Putusan itu telah membatalkan Pasal 134, Pasal 136, dan Pasal 137 KUHP, yang mengatur delik penghinaan terhadap presiden karena dinilai bertentangan dengan konstitusi dan bisa menimbulkan ketidakpastian hukum, mengingat tafsirnya yg lentur dan rentan dimanipulasi.
"Dari draf yang beredar, tak ada perbedaan antara draf pasal baru ini dengan pasal-pasal lama yang telah dibatalkan oleh MK. Kecuali usulan bahwa pasal penghinaan terhadap presiden ini menjadi delik aduan. Itupun belum disepakati seluruh fraksi di DPR," paparnya.

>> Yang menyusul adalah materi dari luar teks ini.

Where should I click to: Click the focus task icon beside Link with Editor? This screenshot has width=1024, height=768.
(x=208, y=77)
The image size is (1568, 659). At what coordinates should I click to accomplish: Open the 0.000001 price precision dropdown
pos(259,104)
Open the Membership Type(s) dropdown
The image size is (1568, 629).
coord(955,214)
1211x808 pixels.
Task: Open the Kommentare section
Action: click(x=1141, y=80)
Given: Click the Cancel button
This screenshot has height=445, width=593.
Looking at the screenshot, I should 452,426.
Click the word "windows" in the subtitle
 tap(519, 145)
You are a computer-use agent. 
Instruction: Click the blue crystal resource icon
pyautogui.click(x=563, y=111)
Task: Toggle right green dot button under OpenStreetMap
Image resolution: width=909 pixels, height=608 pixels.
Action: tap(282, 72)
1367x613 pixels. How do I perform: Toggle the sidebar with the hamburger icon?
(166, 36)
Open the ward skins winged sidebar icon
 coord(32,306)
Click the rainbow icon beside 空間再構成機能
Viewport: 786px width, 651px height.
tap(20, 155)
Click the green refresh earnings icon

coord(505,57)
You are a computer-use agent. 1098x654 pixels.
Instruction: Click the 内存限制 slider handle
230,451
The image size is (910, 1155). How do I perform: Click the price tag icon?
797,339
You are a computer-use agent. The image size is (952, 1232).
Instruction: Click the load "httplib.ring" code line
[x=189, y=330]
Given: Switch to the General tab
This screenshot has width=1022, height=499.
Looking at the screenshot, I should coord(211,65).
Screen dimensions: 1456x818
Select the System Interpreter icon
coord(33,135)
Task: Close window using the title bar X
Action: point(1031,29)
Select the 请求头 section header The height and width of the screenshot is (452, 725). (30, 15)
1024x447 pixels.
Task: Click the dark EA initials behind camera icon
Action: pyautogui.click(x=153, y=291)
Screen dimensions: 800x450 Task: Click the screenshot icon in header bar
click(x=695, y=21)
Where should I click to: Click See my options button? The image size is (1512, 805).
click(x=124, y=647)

Fadli melanjutkan, terkait dengan ancaman hukumannya juga tidak berbeda dengan pasal lama yang telah dibatalkan oleh MK.
"Dulu ancamannya enam tahun, dalam draf terakhir, ancaman hukumannya menjadi lima tahun. Baik lima maupun enam tahun, dengan ancaman hukuman itu polisi sama-sama bisa menahan tersangka dalam kurungan. Jadi, secara keseluruhan tidak ada perbedaan dengan pasal lama yang telah dibatalkan MK," jelasnya.
Alasan ketiga, lanjut Fahri, soal substansi. Masuknya kembali delik penghinaan terhadap presiden ini bisa mengekang demokrasi dan membelenggu kontrol terhadap pemerintah.
"Dalam draf yang ada, tidak ada rincian atau penjelasan baku mengenai apa itu penghinaan terhadap presiden. Tafsirnya kembali lagi diserahkan kepada aparat penegak hukum yang bisa memberikan interpretasi sewenang-wenang," tegasnya.
Sementara itu, yang keempat tentang over proteksi kekuasaan. Menurutnya, dengan peraturan perundangan yang saat ini sudah ada, pribadi presiden dan lembaga kepresidenan sebenarnya sudah cukup dilindungi dan terlindungi.
Wakil Ketua Umum Partai Gerindra ini mencontohkan adanya UU ITE. Berkat UU ini, sudah banyak orang dipenjarakan karena dianggap menghina presiden.
"Ini pun sudah mengekang kebebasan berpendapat. Jadi, tak perlu ada tambahan delik lagi untuk melindungi pribadi presiden. Bisa over protektif nanti," pungkasnya.